Cyber attacks are inevitable. Yes, you will be attacked. This is not hyperbole. Listen to what the Director of the FBI said, “there are two kinds of companies, those who know they have been attacked and those that don’t know yet”. There is a lot in that statement. Also to make things worse the NetIQ 2015 Cyberthreat Defense Report found that 1 in 3 of companies do not have a Written Information Security Policy at all. This is truly an amazing statistic considering what is at stake, and how persistent these attacks have become. Where is the plan? Where is the policies to deal with this inevitable risk?
Being Prepared Is Most Of The Battle
He is not saying you, could get attacked, or there is a good chance you will get attacked. He is saying you have already been attacked and you don’t even know it. And the way the cyber criminals work is that they are patient and they are opportunistic. What does that mean? This means that the attack is embedded in your system already. You cannot detect it and it is laying in wait until just the right hole opens up. Or a certain IT maintenance window is implemented, or an employee executes a file. Then they strike and then it is too late. Preparation can deal with this before it becomes a serious situation.
Being Able To Respond
Then when the attack becomes apparent. How do you respond? Do you use your overworked IT staff to attempt to handle it? And then go for help when that does not work? Or do you hire the biggest name and largest security firm you can find? Spend ridiculous amounts of money to get back on track? If your peers are any indication of how this goes you will. And these calls in the middle of the night are not the ones you want to make.

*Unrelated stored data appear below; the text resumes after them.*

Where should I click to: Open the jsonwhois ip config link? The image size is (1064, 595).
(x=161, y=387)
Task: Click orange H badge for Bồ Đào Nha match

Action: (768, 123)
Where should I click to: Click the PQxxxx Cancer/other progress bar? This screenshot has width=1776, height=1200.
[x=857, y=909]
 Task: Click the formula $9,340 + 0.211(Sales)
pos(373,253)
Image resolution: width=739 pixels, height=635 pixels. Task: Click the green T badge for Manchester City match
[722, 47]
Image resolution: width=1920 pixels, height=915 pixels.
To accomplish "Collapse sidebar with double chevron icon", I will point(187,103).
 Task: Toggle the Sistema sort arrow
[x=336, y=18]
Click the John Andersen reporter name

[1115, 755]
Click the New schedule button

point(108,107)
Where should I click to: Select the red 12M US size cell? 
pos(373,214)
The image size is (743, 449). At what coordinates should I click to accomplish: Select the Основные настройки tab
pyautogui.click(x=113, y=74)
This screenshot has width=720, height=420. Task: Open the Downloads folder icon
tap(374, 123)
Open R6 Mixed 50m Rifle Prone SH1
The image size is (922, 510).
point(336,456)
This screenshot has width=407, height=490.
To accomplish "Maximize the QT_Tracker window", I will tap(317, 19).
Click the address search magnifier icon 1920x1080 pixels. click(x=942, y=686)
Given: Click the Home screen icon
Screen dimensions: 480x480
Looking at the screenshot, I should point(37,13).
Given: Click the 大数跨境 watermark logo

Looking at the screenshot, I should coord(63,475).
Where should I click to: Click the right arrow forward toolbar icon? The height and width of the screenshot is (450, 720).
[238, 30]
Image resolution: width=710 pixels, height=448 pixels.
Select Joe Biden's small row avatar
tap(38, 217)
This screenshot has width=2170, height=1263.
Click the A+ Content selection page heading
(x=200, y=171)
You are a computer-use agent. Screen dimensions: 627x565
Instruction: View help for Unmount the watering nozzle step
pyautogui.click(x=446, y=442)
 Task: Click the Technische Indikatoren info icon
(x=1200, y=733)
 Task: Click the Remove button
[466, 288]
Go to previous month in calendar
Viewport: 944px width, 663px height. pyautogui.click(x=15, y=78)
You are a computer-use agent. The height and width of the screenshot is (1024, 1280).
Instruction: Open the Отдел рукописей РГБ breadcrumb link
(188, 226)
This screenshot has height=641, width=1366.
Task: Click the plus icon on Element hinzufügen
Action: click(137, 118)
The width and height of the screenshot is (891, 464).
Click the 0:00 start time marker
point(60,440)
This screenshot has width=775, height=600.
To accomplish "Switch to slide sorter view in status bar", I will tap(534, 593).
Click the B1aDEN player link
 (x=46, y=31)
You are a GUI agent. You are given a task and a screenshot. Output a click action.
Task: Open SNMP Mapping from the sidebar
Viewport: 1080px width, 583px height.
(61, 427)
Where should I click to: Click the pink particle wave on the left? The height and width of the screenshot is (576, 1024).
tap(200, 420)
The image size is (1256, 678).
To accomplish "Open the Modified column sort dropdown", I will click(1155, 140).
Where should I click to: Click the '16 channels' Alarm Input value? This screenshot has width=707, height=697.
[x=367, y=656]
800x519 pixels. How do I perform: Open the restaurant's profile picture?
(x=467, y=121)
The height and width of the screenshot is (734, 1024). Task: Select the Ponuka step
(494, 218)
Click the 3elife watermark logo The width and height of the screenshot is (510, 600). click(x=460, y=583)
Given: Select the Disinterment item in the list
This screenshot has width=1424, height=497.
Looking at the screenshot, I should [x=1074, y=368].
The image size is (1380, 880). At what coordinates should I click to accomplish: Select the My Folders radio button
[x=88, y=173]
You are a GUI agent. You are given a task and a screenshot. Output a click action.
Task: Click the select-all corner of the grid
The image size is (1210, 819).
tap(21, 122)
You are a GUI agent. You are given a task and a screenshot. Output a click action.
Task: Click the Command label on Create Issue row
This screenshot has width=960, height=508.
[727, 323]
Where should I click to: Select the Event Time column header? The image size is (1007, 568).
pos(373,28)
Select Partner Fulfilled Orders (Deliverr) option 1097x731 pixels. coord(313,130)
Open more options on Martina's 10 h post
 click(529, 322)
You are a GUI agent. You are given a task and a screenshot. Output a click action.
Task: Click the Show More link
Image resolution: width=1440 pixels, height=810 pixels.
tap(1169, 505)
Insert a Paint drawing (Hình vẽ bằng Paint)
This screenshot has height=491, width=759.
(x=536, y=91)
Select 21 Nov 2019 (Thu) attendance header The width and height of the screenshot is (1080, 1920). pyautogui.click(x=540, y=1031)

A better and more sane way to handle this is long before the breach. Have a plan in place to deal with attacks as well as breaches. Proactively detect and go after existing attacks before they become major breaches. And have a set of rules and procedures to prevent them in the future. A heck of a lot easier and less costly. There are ways to deal with these attacks. They just have to be implemented, and executed in an efficient and consistent manner. This can bring real value to your organization. And give you the peace of mind to pursue your business goals.